Solved – Normalized cross correlation vs Euclidean distance in template matching

cross correlationdistanceimage processingpattern recognition

What is the difference between normalized cross-correlation and Euclidean distance in pattern recognition? — especially if we want to do recognition with template matching.

I understand about Euclidean distance. It's like calculate $\sqrt{\sum(x_2-x_1)^2+..+(x_n-x_{n-1}))}$

And the small distance in Euclidean distance is recognised as the new label of the test image. But how about normalized cross correlation??

How to calculate it, what does is it represent, what are the drawbacks and the advantage of using that method?
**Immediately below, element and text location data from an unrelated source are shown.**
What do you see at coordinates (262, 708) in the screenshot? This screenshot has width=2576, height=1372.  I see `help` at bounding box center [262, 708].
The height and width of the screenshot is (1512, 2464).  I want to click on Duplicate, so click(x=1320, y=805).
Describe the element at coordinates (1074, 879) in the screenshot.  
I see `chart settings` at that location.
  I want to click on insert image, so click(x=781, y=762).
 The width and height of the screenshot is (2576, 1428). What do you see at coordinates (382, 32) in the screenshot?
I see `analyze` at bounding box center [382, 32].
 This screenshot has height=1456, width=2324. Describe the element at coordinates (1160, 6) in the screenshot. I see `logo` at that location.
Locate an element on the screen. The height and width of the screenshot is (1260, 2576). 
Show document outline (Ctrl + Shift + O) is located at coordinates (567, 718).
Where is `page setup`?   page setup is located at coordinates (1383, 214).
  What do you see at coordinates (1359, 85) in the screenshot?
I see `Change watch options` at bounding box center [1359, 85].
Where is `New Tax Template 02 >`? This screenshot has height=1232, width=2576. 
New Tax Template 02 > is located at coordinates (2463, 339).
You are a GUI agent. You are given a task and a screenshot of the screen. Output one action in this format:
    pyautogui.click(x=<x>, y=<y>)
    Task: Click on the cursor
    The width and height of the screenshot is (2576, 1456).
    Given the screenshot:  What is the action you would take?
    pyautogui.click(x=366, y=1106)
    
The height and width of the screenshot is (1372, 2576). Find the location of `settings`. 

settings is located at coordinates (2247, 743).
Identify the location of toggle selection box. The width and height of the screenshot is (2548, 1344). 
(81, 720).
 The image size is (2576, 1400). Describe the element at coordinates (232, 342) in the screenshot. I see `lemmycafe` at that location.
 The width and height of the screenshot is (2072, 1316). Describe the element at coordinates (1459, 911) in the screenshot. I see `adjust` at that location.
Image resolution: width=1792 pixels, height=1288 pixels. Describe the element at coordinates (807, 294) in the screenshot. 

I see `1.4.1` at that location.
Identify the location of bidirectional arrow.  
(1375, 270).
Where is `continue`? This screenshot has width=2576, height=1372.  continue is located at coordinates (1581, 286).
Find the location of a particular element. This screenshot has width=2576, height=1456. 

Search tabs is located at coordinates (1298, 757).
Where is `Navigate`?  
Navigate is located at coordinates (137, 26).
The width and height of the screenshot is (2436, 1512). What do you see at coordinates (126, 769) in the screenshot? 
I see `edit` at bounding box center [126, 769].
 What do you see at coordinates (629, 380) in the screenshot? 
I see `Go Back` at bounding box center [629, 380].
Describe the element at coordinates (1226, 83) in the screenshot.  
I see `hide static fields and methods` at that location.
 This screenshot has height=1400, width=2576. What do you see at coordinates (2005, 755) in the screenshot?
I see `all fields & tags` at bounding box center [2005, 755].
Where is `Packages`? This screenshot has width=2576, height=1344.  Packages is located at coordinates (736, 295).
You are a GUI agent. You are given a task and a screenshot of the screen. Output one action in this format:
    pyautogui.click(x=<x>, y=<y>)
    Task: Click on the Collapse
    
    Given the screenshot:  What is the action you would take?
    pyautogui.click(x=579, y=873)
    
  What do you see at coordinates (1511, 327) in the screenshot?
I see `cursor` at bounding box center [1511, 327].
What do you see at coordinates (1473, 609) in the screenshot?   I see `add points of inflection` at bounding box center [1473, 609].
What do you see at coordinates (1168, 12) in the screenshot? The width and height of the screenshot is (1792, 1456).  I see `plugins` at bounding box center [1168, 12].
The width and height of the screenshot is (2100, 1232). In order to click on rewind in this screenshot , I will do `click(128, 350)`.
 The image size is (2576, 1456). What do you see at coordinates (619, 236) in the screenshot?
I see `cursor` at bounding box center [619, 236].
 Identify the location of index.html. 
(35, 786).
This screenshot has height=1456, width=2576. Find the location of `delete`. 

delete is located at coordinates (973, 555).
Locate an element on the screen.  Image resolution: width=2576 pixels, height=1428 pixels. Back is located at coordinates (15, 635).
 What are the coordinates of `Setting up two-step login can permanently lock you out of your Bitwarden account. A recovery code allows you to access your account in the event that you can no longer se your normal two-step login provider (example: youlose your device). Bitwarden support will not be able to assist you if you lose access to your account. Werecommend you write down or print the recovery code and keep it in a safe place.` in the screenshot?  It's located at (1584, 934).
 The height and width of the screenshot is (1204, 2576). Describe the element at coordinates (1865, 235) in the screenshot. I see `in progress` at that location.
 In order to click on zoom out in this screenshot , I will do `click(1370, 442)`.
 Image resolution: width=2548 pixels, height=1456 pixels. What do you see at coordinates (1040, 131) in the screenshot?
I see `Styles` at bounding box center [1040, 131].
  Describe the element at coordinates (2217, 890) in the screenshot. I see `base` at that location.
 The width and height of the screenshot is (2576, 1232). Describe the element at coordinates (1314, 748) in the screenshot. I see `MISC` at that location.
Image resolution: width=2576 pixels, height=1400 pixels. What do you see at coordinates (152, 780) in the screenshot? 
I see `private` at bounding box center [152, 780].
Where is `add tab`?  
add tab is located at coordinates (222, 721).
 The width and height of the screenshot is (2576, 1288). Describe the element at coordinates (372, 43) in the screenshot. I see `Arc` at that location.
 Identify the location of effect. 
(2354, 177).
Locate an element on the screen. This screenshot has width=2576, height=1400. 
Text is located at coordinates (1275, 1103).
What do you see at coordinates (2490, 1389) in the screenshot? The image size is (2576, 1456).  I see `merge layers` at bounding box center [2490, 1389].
Which method is the best???

Best Answer

For two vectors $v_i$ and $v_j$ with length $n$,

1, when the two vectors are normalized to zero mean and unit length ($v \leftarrow \frac{v-\bar{v}}{||v-\bar{v}||_2}$), their Pearson correlation coefficient $r(=corr(v_i, v_j))$ relates to their Euclidean distance $d(=||v_i-v_j||_2)$ by $r=1-d^2/2$, or equally $r=v_i^Tv_j$. Reference: http://t.cn/RL5JcKt.

2, when the two vectors are normalized to zero mean and unit standard deviation (or unit variance) ($v \leftarrow \frac{v-\bar{v}}{std(v-\bar{v})}$), then $r=1-d^2/(2*(n-1))$, or equally $r=v_i^Tv_j/(n-1)$.